Let A be a semi-simplicial space and $$k^*$$ be a generalised cohomology theory as in This paper proposition 5.1. Using the natural filtration of the realisation of $$A$$ and then using the staircase diagramme of long exact sequences of pairs, we get the first page and exact couple which gives the second page and so on. Now we have the following relations (!)$${E_1^p}^q=k^{p+q}(\Delta^pA,\Delta^{p-1}A)\cong k^{p+q}(\Sigma^p(A_p)_+,\Sigma^p(A^d_p)_+) \cong k^q(A_p,A^d_p)\rightarrow k^q(A_p)$$ (please see ~5 ,page 109 for notations) where the arrow indicates the natural map.

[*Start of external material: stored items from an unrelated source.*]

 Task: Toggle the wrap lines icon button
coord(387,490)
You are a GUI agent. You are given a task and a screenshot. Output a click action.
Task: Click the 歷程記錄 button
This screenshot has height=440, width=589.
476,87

So we can make this replacement in the staircase diagramme.

Question: How can you calculate $$E_2^{pq}$$ from $$k^q(A)$$ ?

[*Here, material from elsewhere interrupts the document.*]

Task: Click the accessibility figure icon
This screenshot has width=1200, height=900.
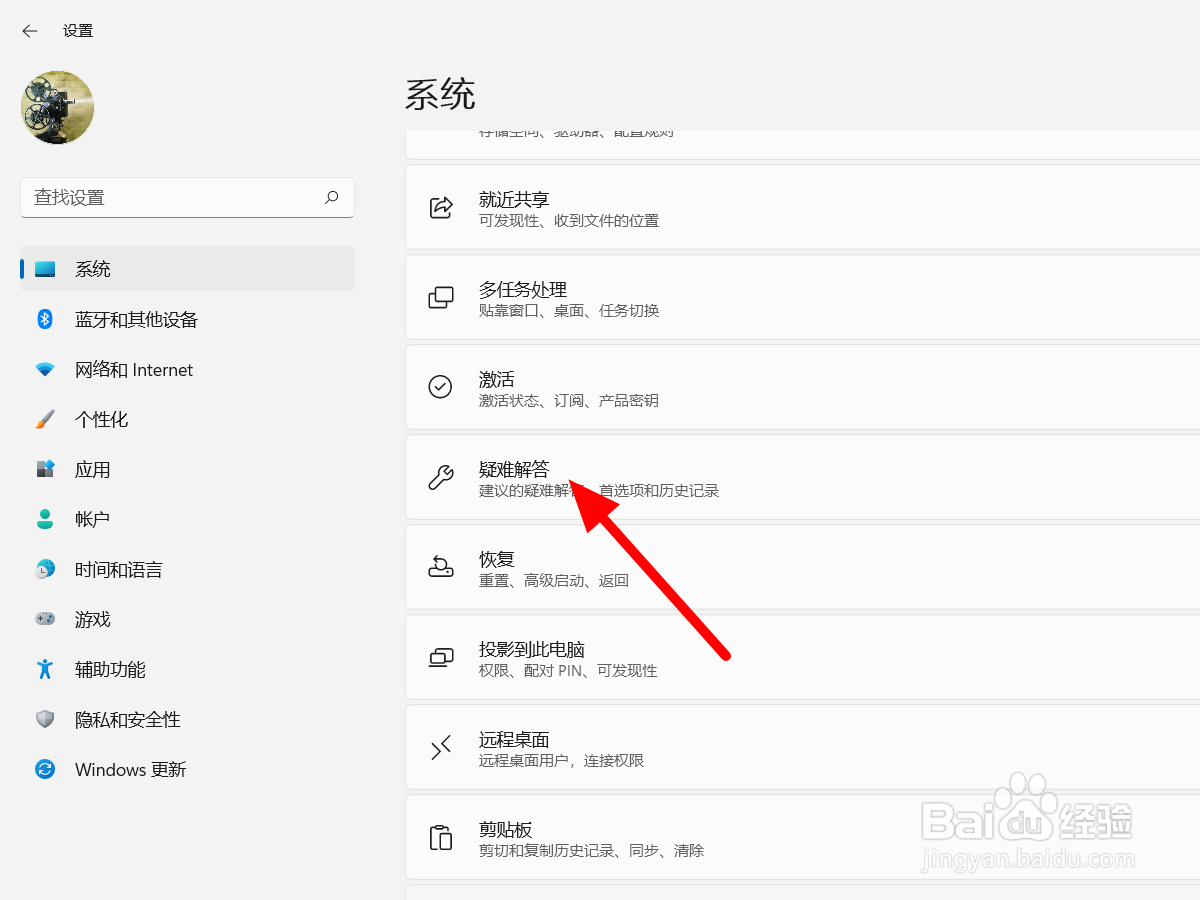Action: [x=45, y=669]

Using induction on the cardinality of $$S$$ and using the fact that any epimorphish between finite ordinals has a section we get(right?) the following $$k^q(A(S))\cong\bigoplus \limits_Tk^q(A(T),A^d(T))$$ where $$T$$ runs through the quotient (i.e through all the epimorphisms from S). Now putting $$S=[P]$$, we get that $$k^q(A_p,A_p^d)$$ is a direct summand in $$k^q(A_p)$$ as stated there.

But how does it helps us to get $$E_2^{pq}$$? We also see that the natural map commutes with differential.

Question:For fix $$q$$, are the cohomology groups of the complexes $$k^q(A_p,A^d_p)$$ and $$k^q(A_p)$$ same? Q: What does he want to mean by semi-simplicial (so called simplicial) cochain complex $$k^q(A)$$? Can we say something about the convergence of the stated right-half space spectral sequence?

He points out that the $$E_1$$ term of the spectral sequence he is describing is naturally mapping to a complement of the degenerate part of the chain complex for the cosimplicial abelian group $$k^q(A)$$. His big diagram on page 110 of the paper you linked to is checking that the differential is right: note that the composite of the bottom line is the usual alternating sum of face maps, as he points out.
It may help to note that in the special case when $$A$$ is a simplicial set, rathen than a general simplicial space, the spectral sequence will be the Atiyah--Hirzebruch spectral sequence.